1/ Symbolisation : le conteur dit « il était une fois un arbre » et chacun fait apparaître dans son esprit un arbre. Le mot n’est pas la chose mais il permet que chacun en ait une représentation.
2/ Imaginaire : chacun a une image d’arbre différente. Et même si le conteur y ajoute des détails (cèdre bleu du Liban), il y a toujours un vide, un manque dans la parole qui laisse à l’autre sa part d’imaginé personnel.
3/ Pensée : Pendant que l’action se déroule, l’esprit fait un va-et-vient permanent entre la précédente et la suivante, entre les mots prononcés et leur musicalité, pour qu’émerge un sens c’est à dire une direction, une logique de causalité poétique.

L’esprit est dans l’écoute d’un conte, comme la navette d’un tissage, il constitue le récit à partir du sens et du son des mots incarnés dans une parole adressée. En cela, il se rapproche d’avantage du concert que de la représentation théâtrale. L’art du conteur est un art de la relation humaine sans nécessités techniques, il s’exerce en tous lieux, avec toutes sortes de gens, sans discriminations d’âge, de sexe, de classe. Il ne prend jamais l’auditeur en défaut de connaissances et rassemble toutes les générations dans une expérience riche pour chacun.

Nous avons vu qu’en venant au monde nous sommes assaillis de sensations, d’émotions psycho-corporelles et d’images. Les contes, hérités des rêves, gardent l’empreinte de ce chaos premier : c’est l’archaïque en chacun de nous, l’avant le langage articulé. Quand je raconte, je ne convoque pas un texte dans ma mémoire, mais des images, des sensations, des émotions. Je fais avec l’auditeur ce voyage entre un archaïque sensoriel et son organisation dans une parole faite de sons, de sens et de mots, autrement dit en terme métapsychologique ; entre le processus primaire et le processus secondaire.

Covid, effet mortifère

On sait que vivre enfermé génère des troubles psychiques.
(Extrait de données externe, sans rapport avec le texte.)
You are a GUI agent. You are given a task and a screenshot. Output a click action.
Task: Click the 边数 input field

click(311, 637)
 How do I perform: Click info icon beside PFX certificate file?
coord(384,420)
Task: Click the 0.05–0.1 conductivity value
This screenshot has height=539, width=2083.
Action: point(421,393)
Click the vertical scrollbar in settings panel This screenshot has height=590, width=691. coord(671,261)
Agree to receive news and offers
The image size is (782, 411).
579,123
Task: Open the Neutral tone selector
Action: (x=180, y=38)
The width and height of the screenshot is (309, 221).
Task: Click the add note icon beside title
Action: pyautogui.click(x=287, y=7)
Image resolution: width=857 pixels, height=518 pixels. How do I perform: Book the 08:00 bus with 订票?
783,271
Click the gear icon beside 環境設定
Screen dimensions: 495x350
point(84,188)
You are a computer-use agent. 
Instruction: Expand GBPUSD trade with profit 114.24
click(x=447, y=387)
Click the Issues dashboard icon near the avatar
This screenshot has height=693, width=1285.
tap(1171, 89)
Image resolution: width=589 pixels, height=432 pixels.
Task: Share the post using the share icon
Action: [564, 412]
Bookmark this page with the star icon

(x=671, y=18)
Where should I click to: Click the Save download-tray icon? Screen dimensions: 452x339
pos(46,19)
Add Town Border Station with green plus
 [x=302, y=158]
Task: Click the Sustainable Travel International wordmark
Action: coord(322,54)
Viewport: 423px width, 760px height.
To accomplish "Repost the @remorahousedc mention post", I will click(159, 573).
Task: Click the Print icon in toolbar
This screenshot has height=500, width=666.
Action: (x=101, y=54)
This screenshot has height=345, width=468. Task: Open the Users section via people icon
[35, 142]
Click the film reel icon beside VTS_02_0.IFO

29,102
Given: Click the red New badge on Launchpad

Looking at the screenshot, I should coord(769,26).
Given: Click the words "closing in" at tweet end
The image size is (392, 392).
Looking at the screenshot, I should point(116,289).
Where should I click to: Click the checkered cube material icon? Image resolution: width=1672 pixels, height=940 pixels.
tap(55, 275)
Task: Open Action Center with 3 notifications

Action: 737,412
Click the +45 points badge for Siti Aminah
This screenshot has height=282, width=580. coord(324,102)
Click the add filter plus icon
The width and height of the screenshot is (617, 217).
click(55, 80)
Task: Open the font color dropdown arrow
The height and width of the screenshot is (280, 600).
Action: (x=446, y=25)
Nous sortons d’une période où des millions de personnes ont été enfermées non seulement physiquement mais psychiquement car les écrans ont été majoritairement les outils utilisés dans l’espoir d’ouvrir nos espaces intérieurs. Or quels que soient les contenus, réduire 8 à 12 heures par jour son champ visuel à quelques centimètres carrés, est un enfermement qui a des conséquences que les études en cours révèleront prochainement. Mais il est certain que cela nous modifie et nous altère, à fortiori quand on est un enfant dont le développement cérébral n’est pas achevé et que le corps est mis à l’arrêt.
Face à cette urgence, les acteurs culturels dont fait partie le réseau « Les 400 coups » ont une grande responsabilité. Et je me sens en tant qu’artiste, la même responsabilité. Cela m’oblige à changer de logique. Je veux agir sans attendre d’hypothétiques subventions et dispositifs publics issues d’un gouvernement qui ne pense qu’en termes utilitaires et rentables, je veux re-fertiliser mes terres intérieures et inventer. Faire ce que je peux, là où je suis, avec modestie et détermination, sans volonté d’expansion ni de modélisation. Je veux faire confiance à l’intelligence et à la sensibilité des gens, penser en acte et m’inscrire résolument dans la vie.
C’est le sens de mes deux dernières créations, Tu Parles, Charles ! et La Diseuse Des Quais (voir site). C’est la direction que Les Mots Tisses se donne : partager largement cette parole symbolique adressée à un autre en présence, comme acte de résistance.
Rêver et penser pour supporter le monde au deux sens de ce mot, lever le nez de nos écran. Nous redresser dans notre humanité sensible et pensante.